Bleaker House, with its nod to Dickens' novel, is that book – though not the novel she set out to write. Instead, it's an inventive memoir about a young writer's struggle to find her literary footing. Selections from Stevens' short stories and novel-in-progress make it clear how hard it is to write good fiction (her endings are particularly problematic). The deeper issue, she admits, is that she's not sure what she wants to say.

Chasing its muse to a remote, inhospitable island, Bleaker House is also stunt lit. Writers pull off all kinds of feats to fuel their work, ranging from literary gimmick (A.J. Jacobs' The Year of Living Bibilically ) to embedded reporting (Barbara Ehrenreich's Nickel and Dimed: On (Not) Getting By in America). Like Henry Beston, who chronicled a solitary year on Cape Cod in The Outermost House — not to mention Thoreau's Walden — Stevens retreats to the wilderness and writes about it. But she is no naturalist, and her focus is primarily on herself and her determination to be a published writer.

Stevens makes her intentions clear from the outset: "I want to go to a place, not just where I can write, but which I can write about." She also wants to test her capacity for solitude, a necessary part of the literary life. On both scores, Bleaker Island turns out to be a marvelous choice.

Stevens' descriptions show that she can indeed write. After a slow start — including a month of acclimatization and research in Stanley, the Falklands' capital, which boasts seven pubs but spotty Internet and no cinema – the book takes off when she flies to Bleaker. This treeless, roadless terrain, "eight square miles of rock and mud" occupied by cows, sea lions, caracara birds of prey, gentoo penguins, and sheep, is owned by a surprisingly chic, intriguing farming couple who, alas, are away for four of the six weeks of her stay.

"Bleaker than what?" Stevens asks. "I had vaguely wondered this before arriving. Now, I know: it is just bleaker. I have begun to occupy a comparative world: I am colder, hungrier, more isolated. There is an unspoken final clause: than ever before."
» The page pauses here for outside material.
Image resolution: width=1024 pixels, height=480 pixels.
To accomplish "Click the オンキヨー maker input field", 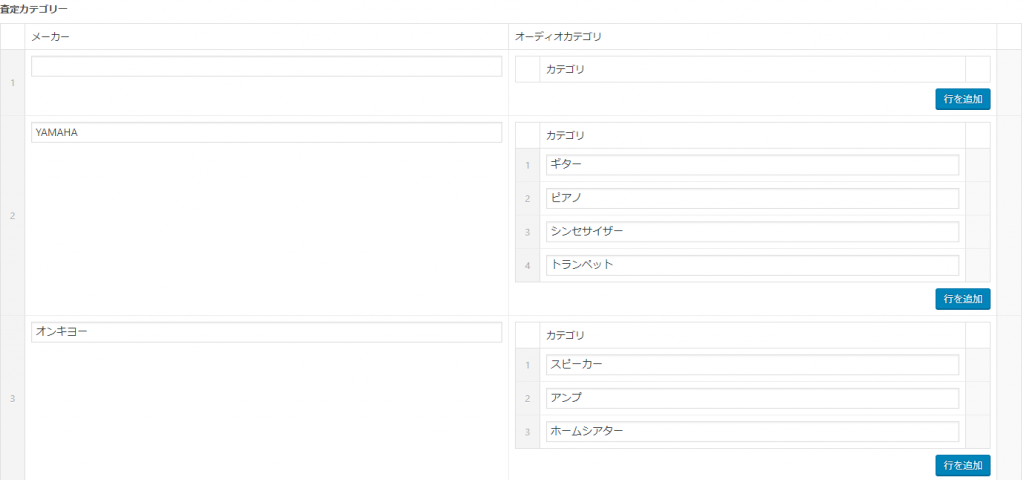I will 266,332.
Her narrative rises well above the whiny: "This is a landscape an art-therapy patient might paint to represent depression: grey sky and a sweep of featureless peat rising out the sea." Sensible research scientists plan their expeditions during the warm months; during her July and August visit — the Southern Hemisphere's winter — Stevens is pummeled by constant snow, hail, rain, and sleet. "The weather feels deliberately malicious," she writes.

Her preparations and calculations are fascinating in their specifics and shortsightedness. What, no Netflix? She's stuck with the only movie on her laptop, Eat Pray Love. From London, heeding strict weight restrictions, she has brought powdered soup, instant porridge, instant coffee, granola bars, almonds, raisins, and Ferrero Rocher chocolates, all totaling 44,485 calories. Necessary supplements include a gelatinous fiber drink and vitamin D. Divided by 41 days, it adds up to 1085 calories daily.
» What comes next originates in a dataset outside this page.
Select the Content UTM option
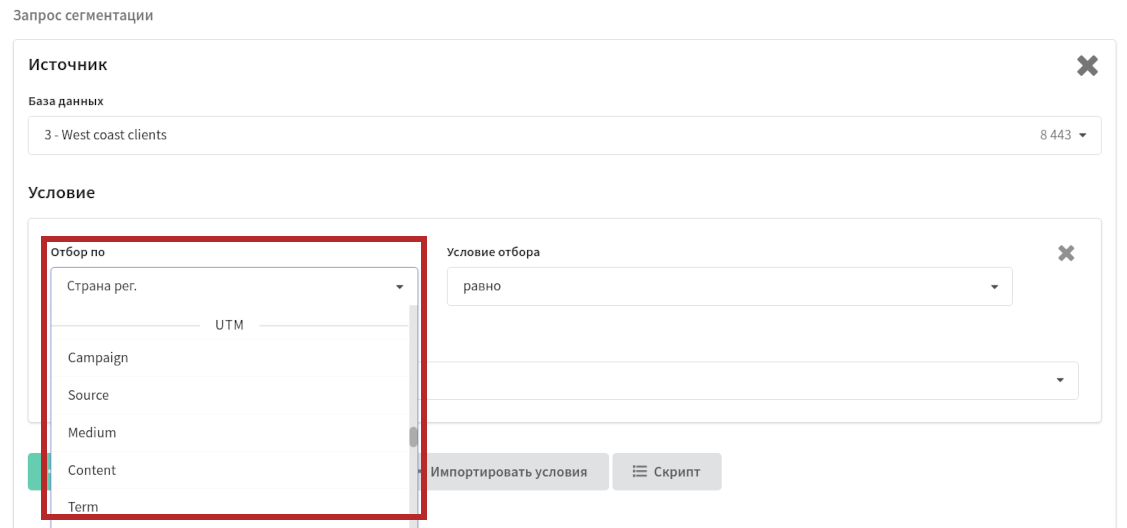The width and height of the screenshot is (1127, 528). click(230, 470)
She regiments her time — calisthenics, 2500 words, long frigid hikes, a nightly chocolate — and acknowledges that it's an unsustainable, brutal regime, never mind a painful way to lose weight.

Stevens finds ways to amuse herself, making lists of things she'd Google if she could. Looking back on previous misadventures and failed relationships, it occurs to her that her 20s have been "a frantic and masochistic quest for good material, a wild attempt at atonement for an uneventful childhood." One wishes she'd turned her attention outward more, providing additional information about the island's history — and all those penguins and sheep, for starters.

Hunger, boredom and disappointment with her novel turn out to be bigger problems than the depression and loneliness she'd feared. Of course, readers of this oddly winning book know that her time wasn't wasted: "I feel as though I have pulled a rabbit from a hat I was about to put on," Stevens writes when she realizes she's leaving with the makings of a much better book than the one she'd planned. Among her discoveries and shared tips: Forget about "effortless concentration." Writing involves discipline, inspiration, and — let's face it — a bit of magic to pull that unexpected rabbit from your hat.